The High Court challenge by the Good Law Project to quash the serious shortage protocol (SSP) regulations allowing pharmacists to supply alternatives to prescribed medicines in the event of serious shortages has itself been quashed.
The Good Law Project links SSPs to Brexit, which it thinks is a "terrible idea". Although SSPs can be used regardless of leaving the EU, the Department of Health and Social Care's consultation period before making the regulations was reduced to five days as part of no-deal Brexit planning. The Good Law Project calls this limited consultation "staggeringly negligent".
To prevent the courts and public bodies being swamped with cases that lack merit, an application for judicial review can only be brought if a High Court judge gives permission. A judge will only give permission if there is an arguable case. Typically, cases are considered in private on the strength of the submitted paperwork. If permission is then refused, the applicant can ask for an oral hearing.
In this case, Mr Justice Swift refused permission after considering the papers. The Good Law Project asked for an oral hearing, which was heard by Mr Justice Supperstone. He went through each of the Good Law Project's arguments and refused permission to apply for judicial review.
"Parallel system to prescriptions"
The Good Law Project argued that supplying under a SSP would conflict with the duty of pharmacists under section 64 of the Medicines Act to supply a product that is of the nature or quality prescribed. The judge described serious shortage protocols as "a parallel system to prescriptions".

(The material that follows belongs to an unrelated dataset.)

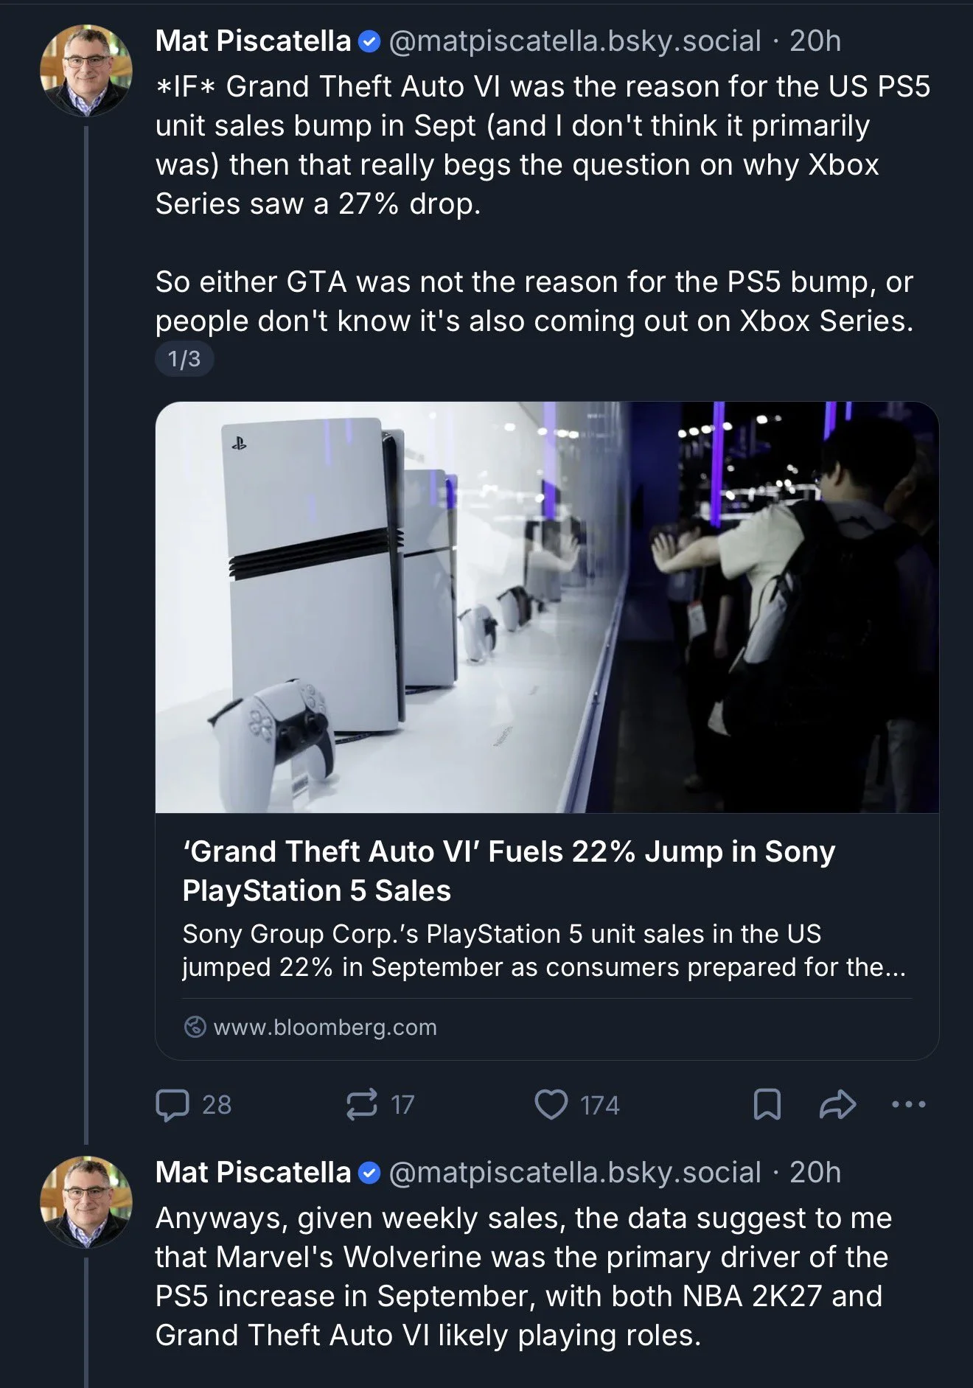Open @matpiscatella.bsky.social handle on first post
This screenshot has width=973, height=1388.
[575, 41]
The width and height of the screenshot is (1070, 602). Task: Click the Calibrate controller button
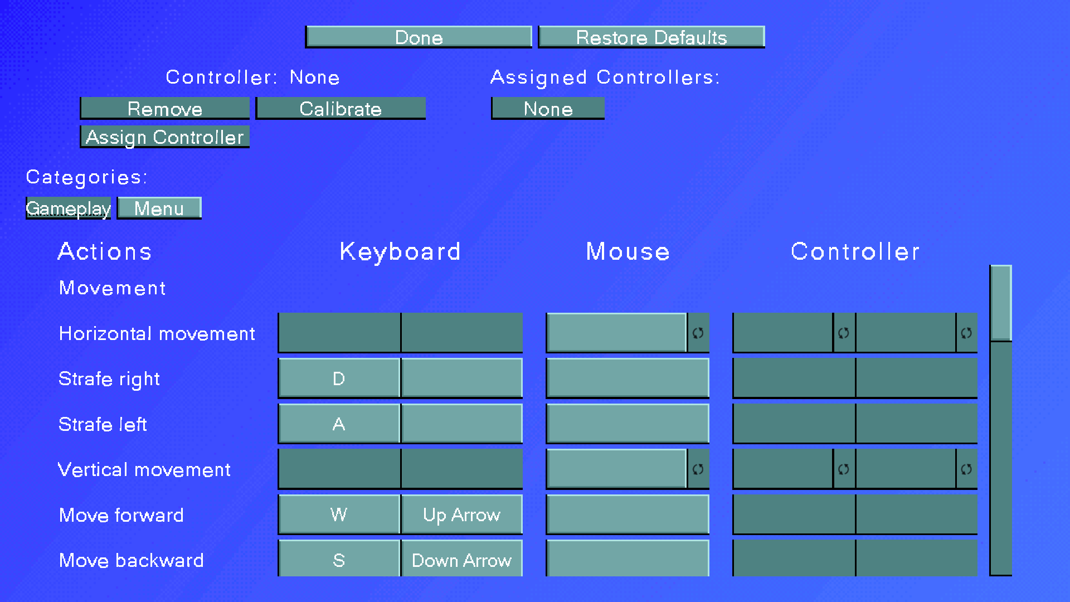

It is implicit in this conclusion that a pharmacist who made a supply in accordance with a serious shortage protocol could not be prosecuted under section 64 of the Medicines Act if a patient was harmed through receiving an alternative medicine to the one prescribed. This has been a serious concern for pharmacists.
Rulings on applications for permission to apply for judicial review are not precedents that are binding on judges in future cases. Nevertheless, Mr Justice Supperstone's ruling may deter future prosecutions. The Good Law Project says it wants to appeal, so watch this space.